> _Task item_
After finding the line with "Screen dimensions: 805x608" in the entries below, retype exactly each line from there through the line with "You are a computer-use agent. The image size is (612, 328).", including that final line.
★ ★ ★ ★
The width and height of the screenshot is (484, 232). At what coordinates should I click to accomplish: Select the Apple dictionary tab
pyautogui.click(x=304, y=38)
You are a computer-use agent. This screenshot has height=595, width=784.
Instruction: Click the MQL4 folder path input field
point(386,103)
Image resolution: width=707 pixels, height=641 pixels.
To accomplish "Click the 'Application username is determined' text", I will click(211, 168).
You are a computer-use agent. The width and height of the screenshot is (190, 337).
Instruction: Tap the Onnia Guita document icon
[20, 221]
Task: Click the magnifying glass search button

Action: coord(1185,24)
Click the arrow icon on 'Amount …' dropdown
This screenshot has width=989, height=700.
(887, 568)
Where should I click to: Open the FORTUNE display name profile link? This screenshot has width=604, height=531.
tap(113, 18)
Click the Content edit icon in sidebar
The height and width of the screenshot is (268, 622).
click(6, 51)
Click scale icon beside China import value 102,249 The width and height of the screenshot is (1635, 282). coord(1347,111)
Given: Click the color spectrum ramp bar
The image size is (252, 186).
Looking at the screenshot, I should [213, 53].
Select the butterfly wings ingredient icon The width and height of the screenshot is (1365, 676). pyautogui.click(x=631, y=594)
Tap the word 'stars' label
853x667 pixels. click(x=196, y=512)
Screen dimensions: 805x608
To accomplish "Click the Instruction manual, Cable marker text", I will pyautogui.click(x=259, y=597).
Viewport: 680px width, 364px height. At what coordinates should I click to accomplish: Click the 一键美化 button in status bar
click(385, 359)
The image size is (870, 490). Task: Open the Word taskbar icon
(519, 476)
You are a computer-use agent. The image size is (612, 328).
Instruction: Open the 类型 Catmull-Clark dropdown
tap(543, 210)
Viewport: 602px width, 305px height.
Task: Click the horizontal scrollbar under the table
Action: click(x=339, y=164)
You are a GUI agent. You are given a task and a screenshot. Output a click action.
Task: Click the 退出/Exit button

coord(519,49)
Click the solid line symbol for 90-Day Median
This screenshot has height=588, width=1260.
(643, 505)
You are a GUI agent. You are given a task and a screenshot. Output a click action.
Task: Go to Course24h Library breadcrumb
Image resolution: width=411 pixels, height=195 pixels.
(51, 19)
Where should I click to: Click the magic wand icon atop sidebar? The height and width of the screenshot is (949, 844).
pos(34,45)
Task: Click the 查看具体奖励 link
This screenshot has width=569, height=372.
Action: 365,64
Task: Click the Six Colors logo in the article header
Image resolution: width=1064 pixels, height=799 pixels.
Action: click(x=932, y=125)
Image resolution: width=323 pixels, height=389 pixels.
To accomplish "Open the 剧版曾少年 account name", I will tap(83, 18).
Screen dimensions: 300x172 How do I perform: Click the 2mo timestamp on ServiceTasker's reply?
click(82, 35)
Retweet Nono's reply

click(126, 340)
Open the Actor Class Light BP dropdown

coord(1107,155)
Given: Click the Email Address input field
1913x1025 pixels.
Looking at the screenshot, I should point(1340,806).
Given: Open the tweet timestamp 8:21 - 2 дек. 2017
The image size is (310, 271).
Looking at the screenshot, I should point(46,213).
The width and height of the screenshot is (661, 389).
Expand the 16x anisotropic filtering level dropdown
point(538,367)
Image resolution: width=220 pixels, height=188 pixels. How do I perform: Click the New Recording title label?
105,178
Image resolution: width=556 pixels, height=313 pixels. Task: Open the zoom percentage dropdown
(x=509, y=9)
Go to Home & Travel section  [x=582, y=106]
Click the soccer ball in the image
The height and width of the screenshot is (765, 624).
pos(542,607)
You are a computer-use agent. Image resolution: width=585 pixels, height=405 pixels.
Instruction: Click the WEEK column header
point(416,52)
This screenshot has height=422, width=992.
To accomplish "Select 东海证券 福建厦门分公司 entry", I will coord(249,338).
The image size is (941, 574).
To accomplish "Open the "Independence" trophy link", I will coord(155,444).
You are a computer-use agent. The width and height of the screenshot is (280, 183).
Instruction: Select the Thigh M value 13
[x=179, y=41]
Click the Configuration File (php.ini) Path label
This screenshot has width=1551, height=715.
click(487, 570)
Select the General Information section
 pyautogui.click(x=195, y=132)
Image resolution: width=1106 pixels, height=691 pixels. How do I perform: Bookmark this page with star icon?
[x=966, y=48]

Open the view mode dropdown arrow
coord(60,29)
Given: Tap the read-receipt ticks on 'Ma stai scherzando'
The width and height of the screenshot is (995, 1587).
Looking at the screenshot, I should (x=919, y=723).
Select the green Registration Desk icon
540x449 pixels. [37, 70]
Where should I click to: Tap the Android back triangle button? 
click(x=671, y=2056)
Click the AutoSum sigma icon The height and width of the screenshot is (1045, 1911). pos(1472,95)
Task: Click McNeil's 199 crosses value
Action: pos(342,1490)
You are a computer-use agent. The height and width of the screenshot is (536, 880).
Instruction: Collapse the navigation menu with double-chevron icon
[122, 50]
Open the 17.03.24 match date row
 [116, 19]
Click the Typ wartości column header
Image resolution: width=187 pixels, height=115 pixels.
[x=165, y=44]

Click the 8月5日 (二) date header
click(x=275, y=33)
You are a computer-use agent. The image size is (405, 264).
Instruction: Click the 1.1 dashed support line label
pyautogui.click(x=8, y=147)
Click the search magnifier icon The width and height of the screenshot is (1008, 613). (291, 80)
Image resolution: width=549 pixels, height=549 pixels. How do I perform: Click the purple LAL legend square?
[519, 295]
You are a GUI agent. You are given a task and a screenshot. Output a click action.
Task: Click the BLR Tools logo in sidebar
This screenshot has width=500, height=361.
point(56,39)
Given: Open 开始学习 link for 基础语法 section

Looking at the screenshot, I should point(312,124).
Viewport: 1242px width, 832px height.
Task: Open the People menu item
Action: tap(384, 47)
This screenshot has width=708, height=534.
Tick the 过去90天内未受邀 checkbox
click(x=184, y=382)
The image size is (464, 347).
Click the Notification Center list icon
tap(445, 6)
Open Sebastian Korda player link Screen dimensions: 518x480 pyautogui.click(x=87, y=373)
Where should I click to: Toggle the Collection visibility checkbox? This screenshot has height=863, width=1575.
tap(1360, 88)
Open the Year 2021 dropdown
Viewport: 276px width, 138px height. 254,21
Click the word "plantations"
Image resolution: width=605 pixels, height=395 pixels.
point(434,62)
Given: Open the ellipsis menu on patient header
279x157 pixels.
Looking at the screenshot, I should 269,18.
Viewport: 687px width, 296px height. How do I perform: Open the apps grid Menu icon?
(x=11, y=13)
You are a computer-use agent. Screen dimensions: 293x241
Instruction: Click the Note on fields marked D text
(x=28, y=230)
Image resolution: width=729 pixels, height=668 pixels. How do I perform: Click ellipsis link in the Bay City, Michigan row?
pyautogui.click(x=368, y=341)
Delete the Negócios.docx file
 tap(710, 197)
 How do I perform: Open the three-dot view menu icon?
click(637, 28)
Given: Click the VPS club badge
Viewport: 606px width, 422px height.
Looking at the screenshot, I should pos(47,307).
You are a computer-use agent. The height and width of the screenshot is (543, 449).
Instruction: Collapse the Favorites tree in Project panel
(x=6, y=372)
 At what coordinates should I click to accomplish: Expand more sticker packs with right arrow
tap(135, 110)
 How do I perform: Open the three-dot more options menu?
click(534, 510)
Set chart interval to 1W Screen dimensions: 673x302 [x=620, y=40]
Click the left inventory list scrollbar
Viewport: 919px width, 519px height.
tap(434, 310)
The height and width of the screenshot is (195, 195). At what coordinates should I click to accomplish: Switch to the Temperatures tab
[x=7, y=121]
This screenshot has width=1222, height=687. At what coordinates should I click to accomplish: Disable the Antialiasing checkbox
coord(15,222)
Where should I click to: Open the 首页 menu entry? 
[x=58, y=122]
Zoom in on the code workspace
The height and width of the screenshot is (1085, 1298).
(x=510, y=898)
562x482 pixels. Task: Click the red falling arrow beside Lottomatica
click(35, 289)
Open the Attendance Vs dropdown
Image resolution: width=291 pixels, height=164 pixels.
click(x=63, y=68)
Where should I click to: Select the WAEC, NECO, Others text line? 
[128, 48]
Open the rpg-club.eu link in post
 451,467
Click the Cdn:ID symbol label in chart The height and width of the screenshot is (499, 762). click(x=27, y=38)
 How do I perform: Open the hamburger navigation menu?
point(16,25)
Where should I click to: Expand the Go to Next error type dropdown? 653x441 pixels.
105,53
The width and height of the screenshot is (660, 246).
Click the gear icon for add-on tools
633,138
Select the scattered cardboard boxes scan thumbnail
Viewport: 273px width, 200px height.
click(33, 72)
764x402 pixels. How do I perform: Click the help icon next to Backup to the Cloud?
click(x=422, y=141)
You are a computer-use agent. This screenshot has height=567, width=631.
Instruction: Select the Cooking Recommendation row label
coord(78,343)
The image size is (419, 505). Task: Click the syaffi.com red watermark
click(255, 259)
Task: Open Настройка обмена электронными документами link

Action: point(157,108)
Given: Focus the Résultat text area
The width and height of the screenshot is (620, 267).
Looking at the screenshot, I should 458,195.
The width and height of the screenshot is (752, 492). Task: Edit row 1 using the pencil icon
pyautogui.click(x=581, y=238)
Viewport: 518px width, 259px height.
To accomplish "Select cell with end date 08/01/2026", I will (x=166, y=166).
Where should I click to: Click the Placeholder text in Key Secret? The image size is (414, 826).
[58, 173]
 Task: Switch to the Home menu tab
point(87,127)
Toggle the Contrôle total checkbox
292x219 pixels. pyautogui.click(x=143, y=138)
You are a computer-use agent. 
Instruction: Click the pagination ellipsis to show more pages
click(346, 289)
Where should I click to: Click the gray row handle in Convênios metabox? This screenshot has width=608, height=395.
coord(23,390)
★ ★ ★ ★
> _Solution_
Screen dimensions: 805x608
To accomplish "Click the Instruction manual, Cable marker text", I will pyautogui.click(x=259, y=597).
Viewport: 680px width, 364px height. At what coordinates should I click to accomplish: Click the 一键美化 button in status bar
click(385, 359)
The image size is (870, 490). Task: Open the Word taskbar icon
(519, 476)
You are a computer-use agent. The image size is (612, 328).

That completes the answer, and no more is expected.